What do credit card reward points have to do with family law?

On Behalf of | Mar 18, 2019 | Family Law |

One of the most difficult and tricky parts of divorce is dealing with property division. Alabama couples have to tackle big decisions, like what to do with the marital house and how to handle retirement savings. These seemingly big decisions can often overshadow less obvious property that count as marital property under family law, including things like credit card reward points.

Whether the rewards are worth cash back on groceries or points toward air travel, credit card reward points have value. If these reward points were earned during the course of a marriage, then barring a prenuptial agreement or other extenuating circumstances, they are considered marital property. The points might be separate property if one person can demonstrate that they opened the card and earned the related reward points before getting married.

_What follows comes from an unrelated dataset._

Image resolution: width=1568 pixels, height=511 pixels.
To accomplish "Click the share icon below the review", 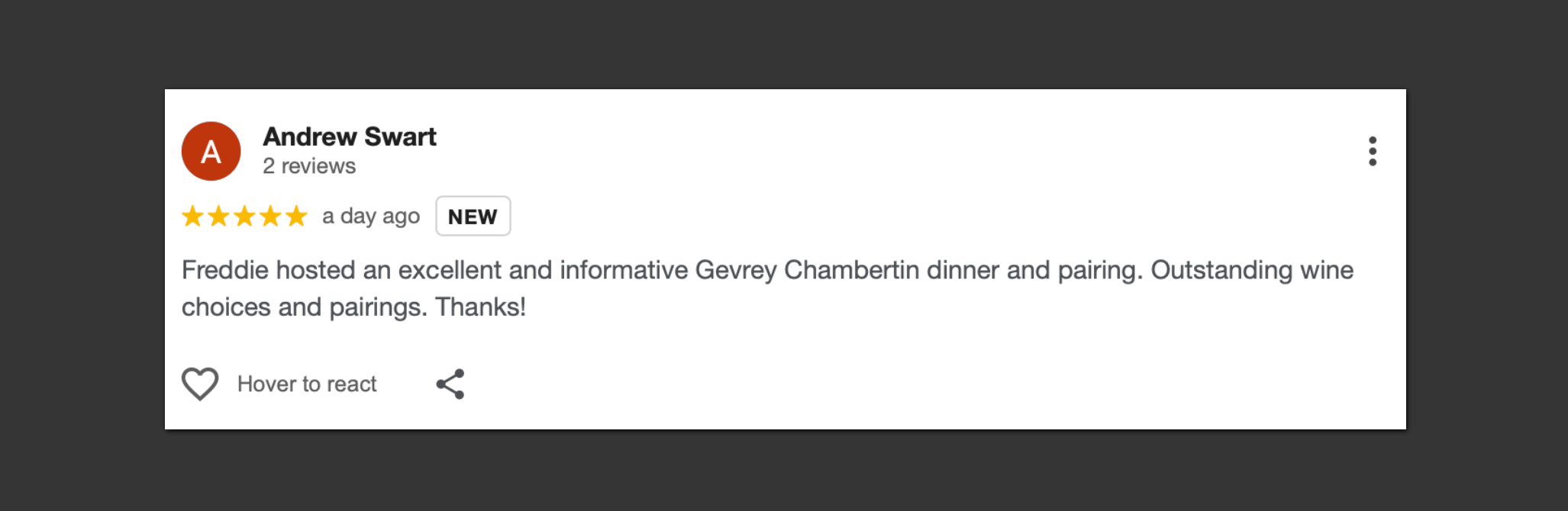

Once a couple has figured out which reward points are marital property, they need to determine their cash value. Credit card companies do not always provide the cash value of the points, so it might take some time to establish the cash value, which will likely vary from card to card. Understanding the cash value of the points will help couples ensure that they split their property as equitably — or fairly — as possible. Before making any final decisions couples should be sure to research whether it is even possible to transfer points from one account to another and, if so, if there is an associated fee.

Deciding who gets what is often trickier than many couples expect it to be. People often envision property division as deciding who gets the house and the car and not much else. In reality, couples have to address even seemingly unimportant property, like credit card reward points and more. This can be overwhelming and even exhausting, but an experienced family law attorney might be able to provide valuable insight to those who are struggling with the process.